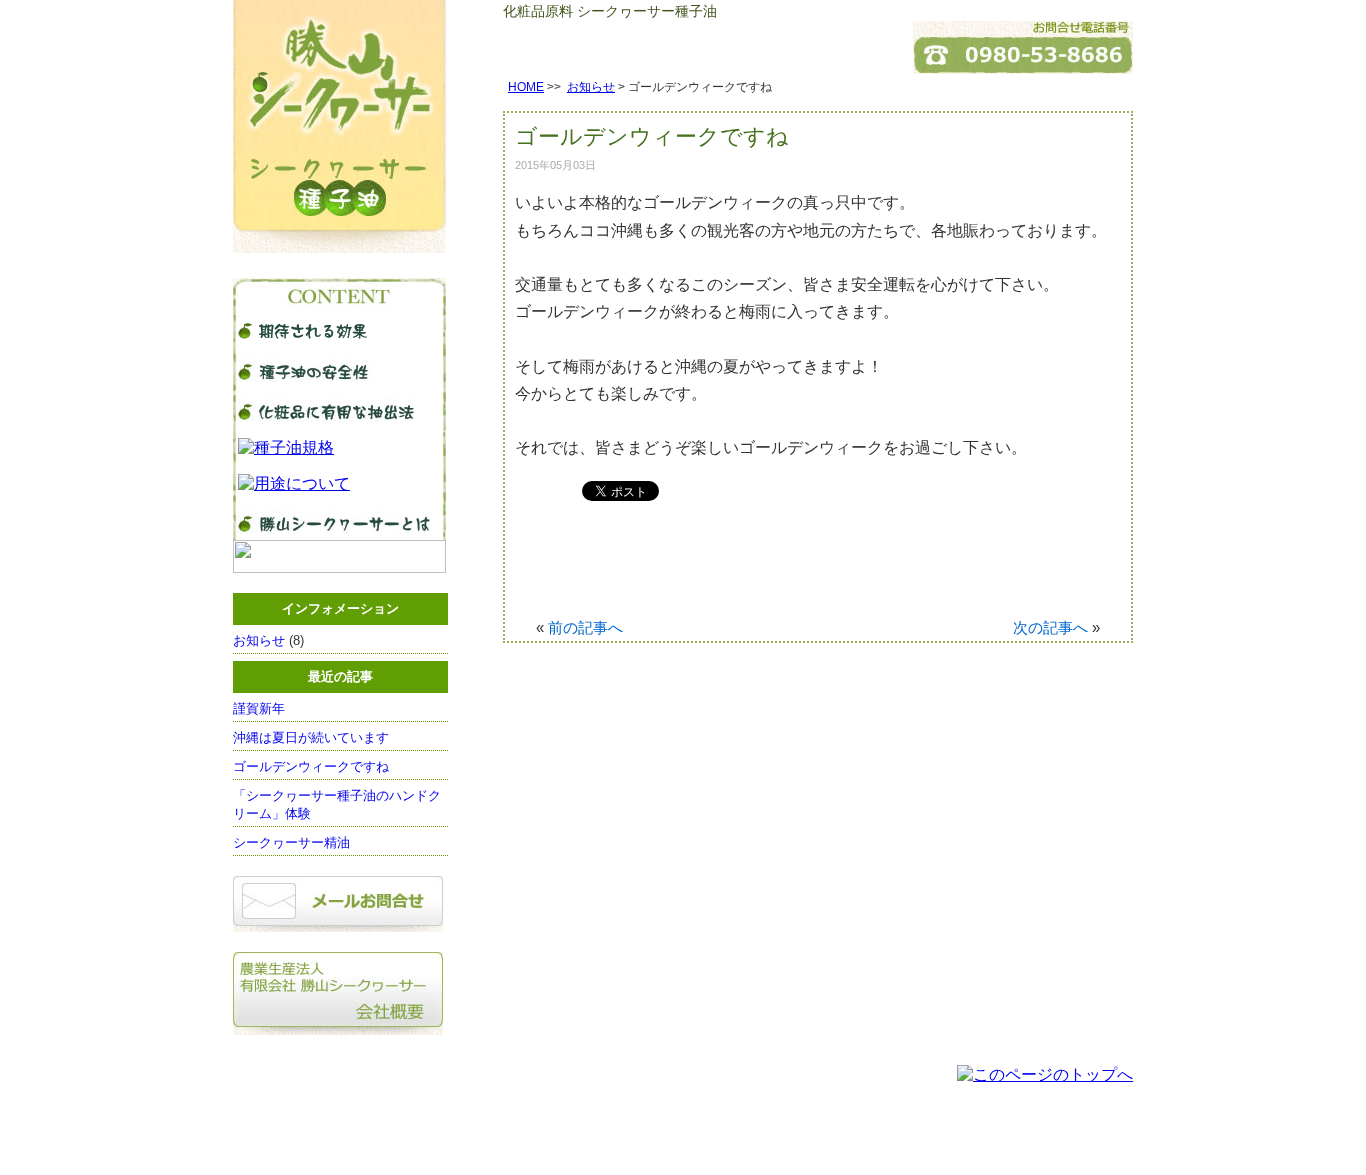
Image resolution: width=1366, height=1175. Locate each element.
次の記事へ (1050, 627)
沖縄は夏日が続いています (311, 737)
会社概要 (613, 1139)
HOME (526, 87)
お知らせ (591, 87)
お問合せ (670, 1139)
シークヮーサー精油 (298, 842)
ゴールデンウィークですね (311, 766)
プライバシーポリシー (763, 1139)
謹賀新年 (259, 708)
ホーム (562, 1139)
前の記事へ (585, 627)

-- What this task involves --
Repeat word for word from the line holding "次の記事へ (1050, 627)" down to the last line above, including both.

-- Reply to the task --
次の記事へ (1050, 627)
沖縄は夏日が続いています (311, 737)
会社概要 (613, 1139)
HOME (526, 87)
お知らせ (591, 87)
お問合せ (670, 1139)
シークヮーサー精油 (298, 842)
ゴールデンウィークですね (311, 766)
プライバシーポリシー (763, 1139)
謹賀新年 (259, 708)
ホーム (562, 1139)
前の記事へ (585, 627)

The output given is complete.